Registration Dossier

Administrative data

Link to relevant study record(s)

Description of key information

Key value for chemical safety assessment

Additional information

No specific studies are available on the absorption, distribution, metabolism, or excretion of the intermediate DCB 58%, but data on one of the main non-salified component 4,4'-sulfonyldiphenol (BPS), is available.

According to a 28-day repeated dose oral toxicity test on BPS in rats, 2 males died in the 1000 mg/kg bw/day group.
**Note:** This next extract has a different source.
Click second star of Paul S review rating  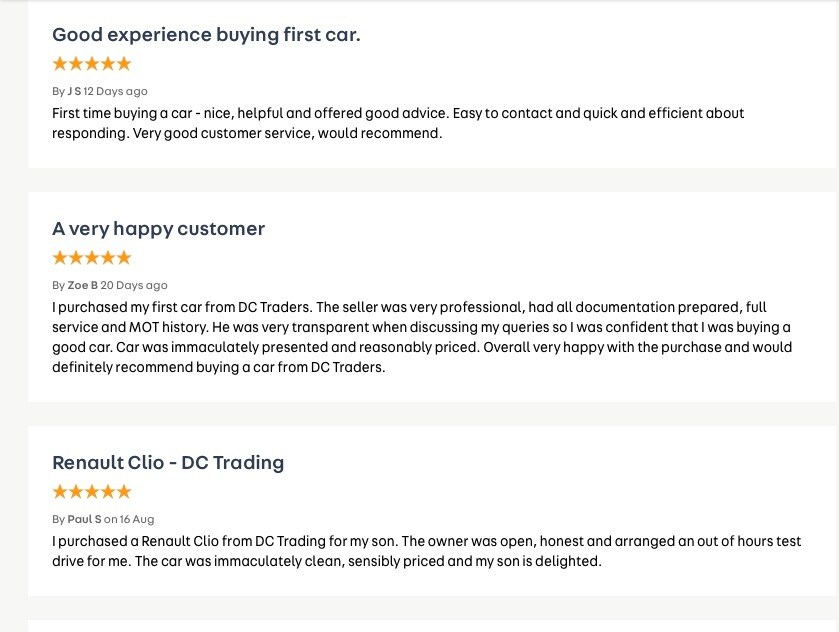[x=76, y=492]
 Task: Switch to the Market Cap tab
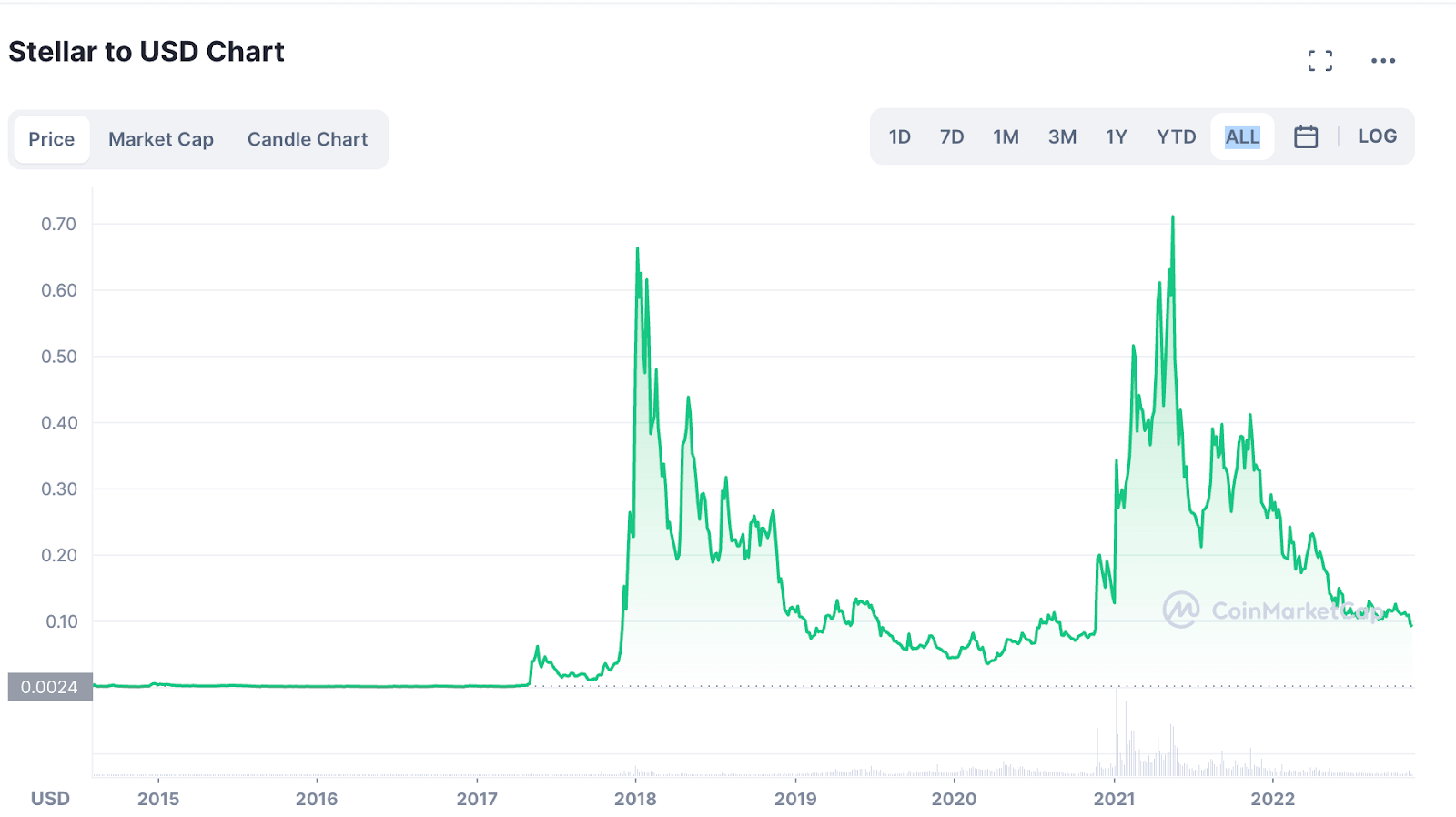161,139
In pathological examinations, changes were observed in the cecum, liver, thymus, adrenal, spleen, bone marrow and kidney.

Those findings suggest oral absorption and distribution to those organs in rats.

In general human populations, BPS (free plus conjugated) was found in 81% of 315 urine samples at concentrations ranging from below the LOQ (i. e.,0.02 ng/mL) to 21.0 ng/mL, with a mean value of 0.654 ng/mL (0.598μg/g Cre).1

The Dermal Permeability Coefficient Program (DERMWIN) v2.0 estimates the dermal permeability coefficient (Kp), the dermally absorbed dose per event (DAevent) and Dermal Absorbed Dose (DAD) of organic compounds via water contact.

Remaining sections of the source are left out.